● **What is needed**: Lines from the one containing "Open the info" through the end of the data below are to be transcribed exactly; leave out all others.

· · · · · · ·

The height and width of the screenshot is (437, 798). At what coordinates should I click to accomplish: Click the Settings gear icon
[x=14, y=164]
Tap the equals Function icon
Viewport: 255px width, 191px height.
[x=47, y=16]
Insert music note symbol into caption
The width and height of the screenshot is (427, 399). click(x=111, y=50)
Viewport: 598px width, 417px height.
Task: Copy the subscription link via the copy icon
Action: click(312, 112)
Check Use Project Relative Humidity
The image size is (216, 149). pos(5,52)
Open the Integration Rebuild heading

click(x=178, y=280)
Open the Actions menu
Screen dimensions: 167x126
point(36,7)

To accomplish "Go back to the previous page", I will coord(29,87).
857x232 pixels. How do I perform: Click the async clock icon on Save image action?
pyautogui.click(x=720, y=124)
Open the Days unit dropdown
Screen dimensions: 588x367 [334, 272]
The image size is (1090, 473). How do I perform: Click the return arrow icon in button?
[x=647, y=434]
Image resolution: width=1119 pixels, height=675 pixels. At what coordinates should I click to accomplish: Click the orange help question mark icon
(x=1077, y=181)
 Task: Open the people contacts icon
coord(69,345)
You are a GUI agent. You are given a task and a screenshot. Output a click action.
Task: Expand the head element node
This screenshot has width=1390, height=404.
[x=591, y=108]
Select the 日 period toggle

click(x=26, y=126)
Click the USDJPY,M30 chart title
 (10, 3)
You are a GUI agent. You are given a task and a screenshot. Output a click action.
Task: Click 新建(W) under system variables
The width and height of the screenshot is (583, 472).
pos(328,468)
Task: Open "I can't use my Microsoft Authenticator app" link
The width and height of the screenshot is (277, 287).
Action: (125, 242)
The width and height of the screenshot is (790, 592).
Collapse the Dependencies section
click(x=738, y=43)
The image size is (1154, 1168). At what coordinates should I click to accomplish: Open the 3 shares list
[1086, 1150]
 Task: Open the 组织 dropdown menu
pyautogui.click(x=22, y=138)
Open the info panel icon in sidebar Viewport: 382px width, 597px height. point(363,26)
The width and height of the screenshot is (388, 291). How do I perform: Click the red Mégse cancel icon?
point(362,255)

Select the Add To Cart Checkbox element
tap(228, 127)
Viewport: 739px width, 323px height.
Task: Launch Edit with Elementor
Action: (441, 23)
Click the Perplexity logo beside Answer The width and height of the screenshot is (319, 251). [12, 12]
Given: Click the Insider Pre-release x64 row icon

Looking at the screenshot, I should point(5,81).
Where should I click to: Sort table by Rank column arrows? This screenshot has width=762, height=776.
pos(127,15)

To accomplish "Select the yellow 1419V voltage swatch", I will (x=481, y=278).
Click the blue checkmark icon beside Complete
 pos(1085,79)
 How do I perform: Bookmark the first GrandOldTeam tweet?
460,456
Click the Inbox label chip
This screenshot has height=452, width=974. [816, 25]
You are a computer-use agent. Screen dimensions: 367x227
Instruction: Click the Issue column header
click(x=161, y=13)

· · · · · · ·

● **Reply**:
Open the info panel icon in sidebar Viewport: 382px width, 597px height. point(363,26)
The width and height of the screenshot is (388, 291). How do I perform: Click the red Mégse cancel icon?
point(362,255)

Select the Add To Cart Checkbox element
tap(228, 127)
Viewport: 739px width, 323px height.
Task: Launch Edit with Elementor
Action: (441, 23)
Click the Perplexity logo beside Answer The width and height of the screenshot is (319, 251). [12, 12]
Given: Click the Insider Pre-release x64 row icon

Looking at the screenshot, I should point(5,81).
Where should I click to: Sort table by Rank column arrows? This screenshot has width=762, height=776.
pos(127,15)

To accomplish "Select the yellow 1419V voltage swatch", I will (x=481, y=278).
Click the blue checkmark icon beside Complete
 pos(1085,79)
 How do I perform: Bookmark the first GrandOldTeam tweet?
460,456
Click the Inbox label chip
This screenshot has height=452, width=974. [816, 25]
You are a computer-use agent. Screen dimensions: 367x227
Instruction: Click the Issue column header
click(x=161, y=13)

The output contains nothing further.